In some sense, getting "intuition" for this kind of thing is a central and generally unresolvable issue in operator theory (ie, it depends on whatever applications of operator theory you have in mind, and to some extent on the actual operator you are studying).
In another sense, a reasonably complete answer is provided by some version of the spectral theorem.
Self-adjoint operators are multiplication operators by real-valued functions.
Similarly, normal operators (ones commuting with their Hermitian adjoints) are multiplication operators by complex-valued functions. In a very reductive sense, "that's all there is to it."

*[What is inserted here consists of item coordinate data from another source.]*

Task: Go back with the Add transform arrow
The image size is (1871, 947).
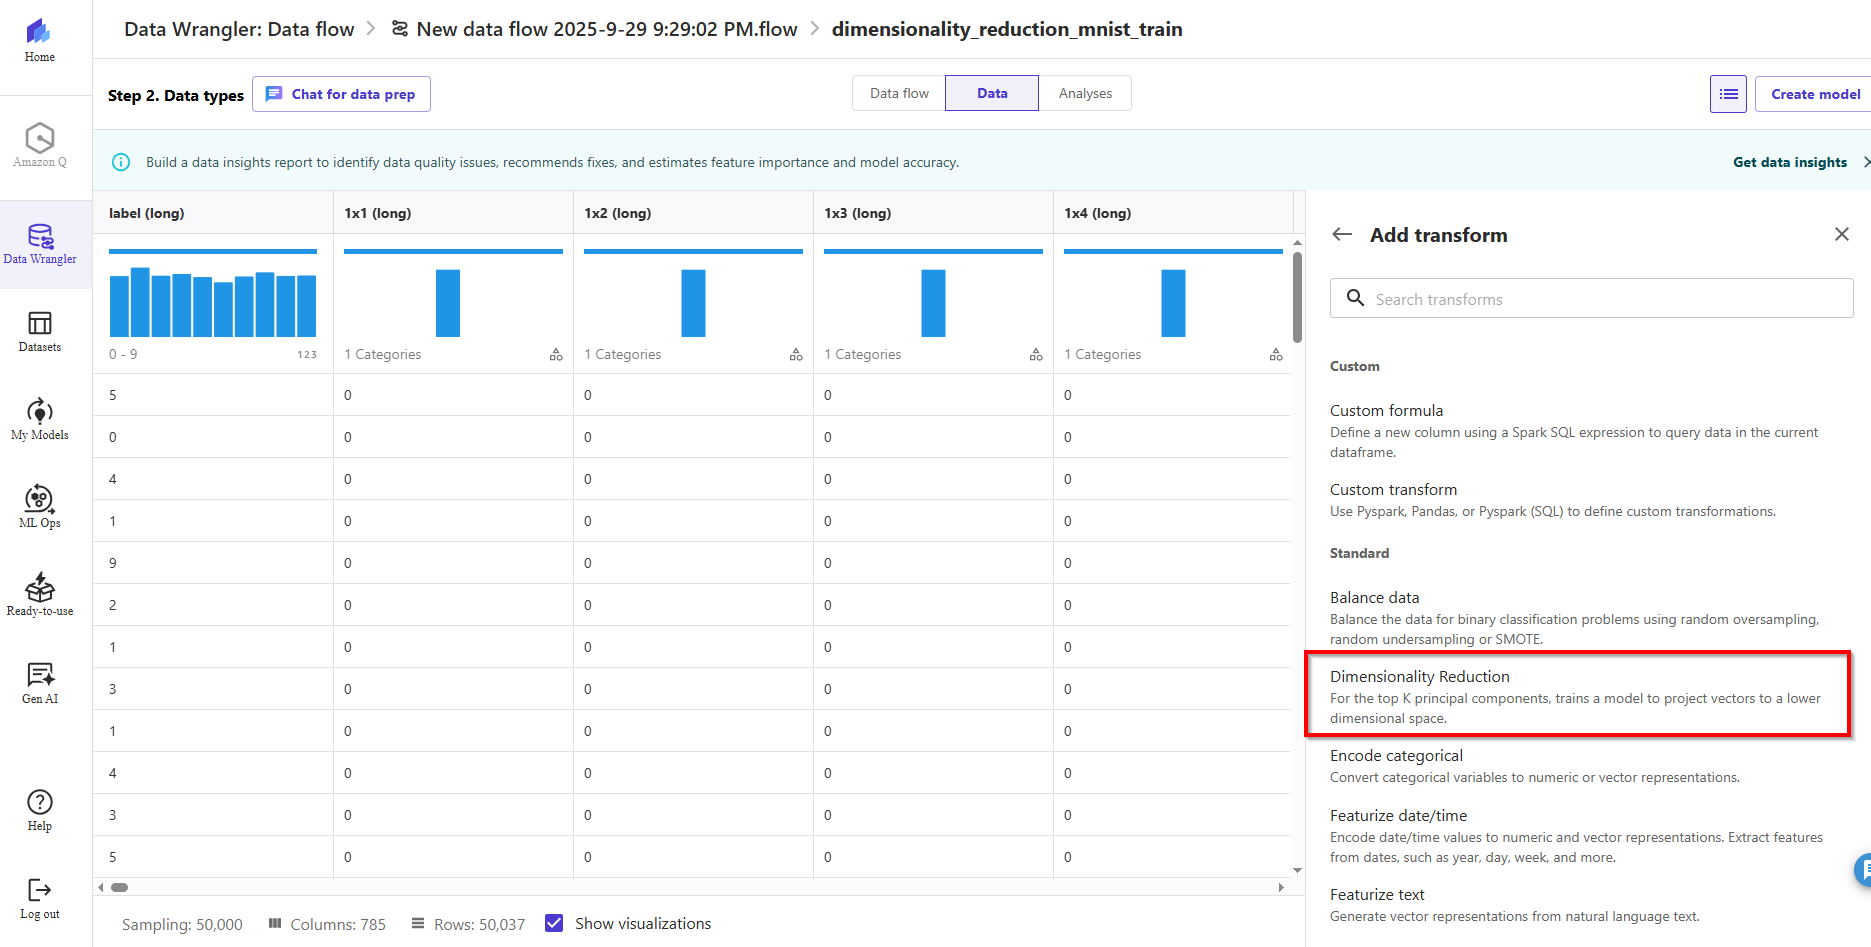Action: [x=1342, y=235]
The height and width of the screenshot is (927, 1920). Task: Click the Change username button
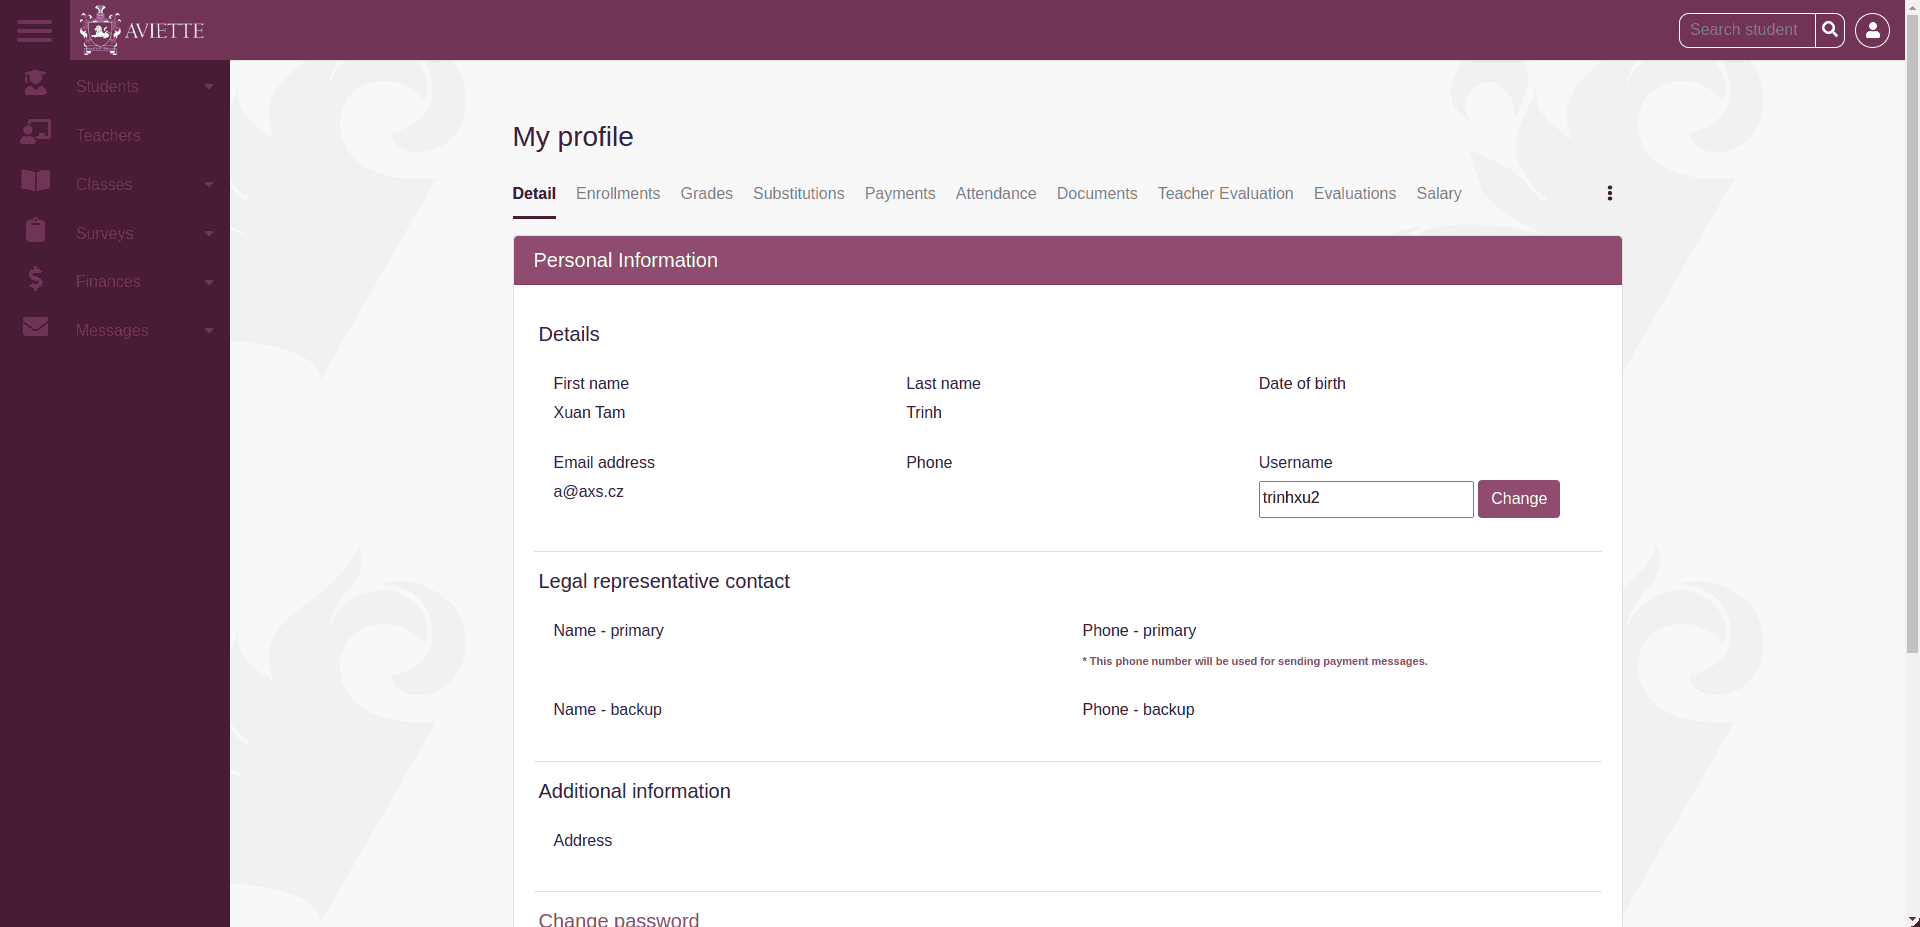tap(1518, 499)
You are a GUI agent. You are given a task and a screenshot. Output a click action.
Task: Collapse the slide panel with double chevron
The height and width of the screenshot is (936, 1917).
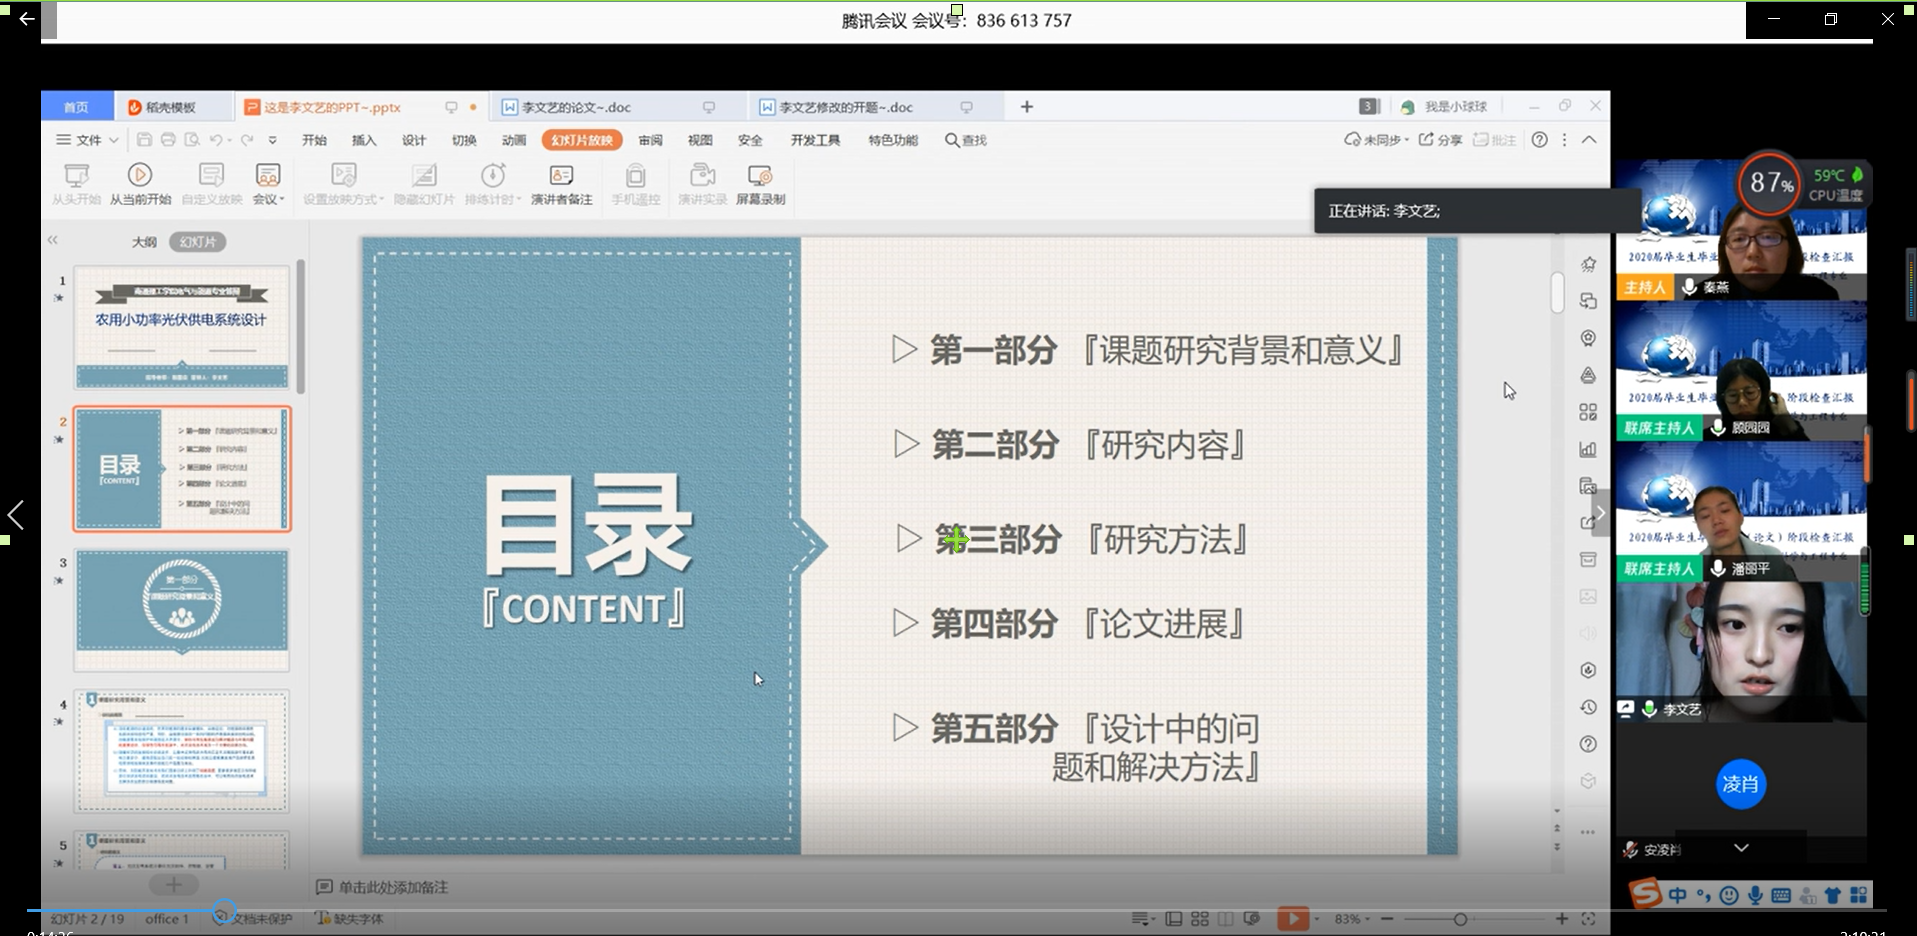coord(52,240)
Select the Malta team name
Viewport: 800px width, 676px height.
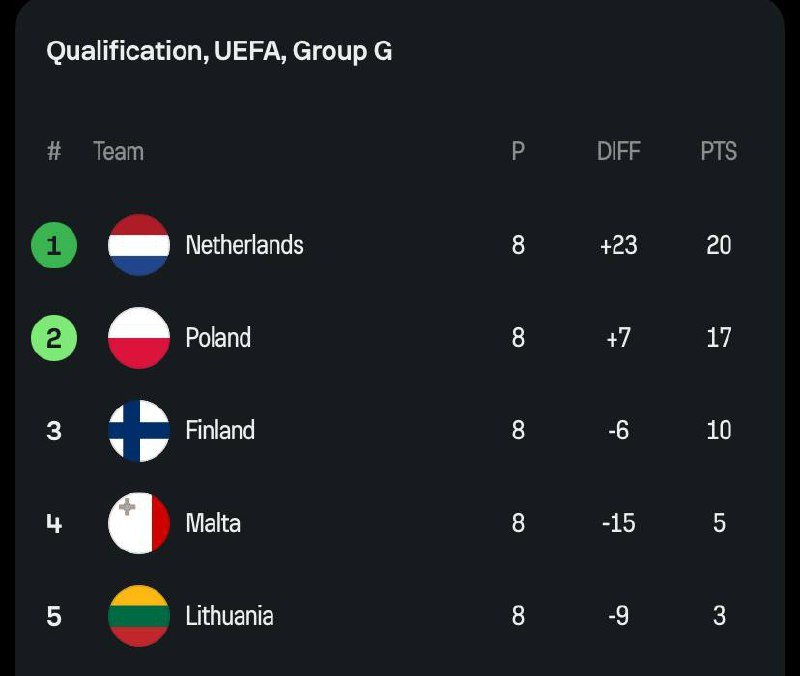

Many textbook treatments of the spectral theorem for (finite) Hermitian matrices are rather matrix-theoretic in nature, which tends to obscure some of the underlying conceptual stuff. Basis-free treatments of the finite dimensional spectral theorem given in books like Sheldon Axler's Linear algebra done right point the way to a more abstract understanding.
A next step would be to understand the spectral theorem for operators on separable, but not necessarily finite dimensional, Hilbert spaces. This requires a much more substantial investment in analysis, but a good introduction is Paul Halmos' article What does the spectral theorem say? (I have linked to the journal version of this article; scanned PDFs are also available via Google).
After that, you might want to understand the notion of self-adjointness for unbounded operators on Hilbert space (this is the case of central interest in quantum mechanics). A good resource there is Volume 1 of Reed and Simon's Methods of modern mathematical physics.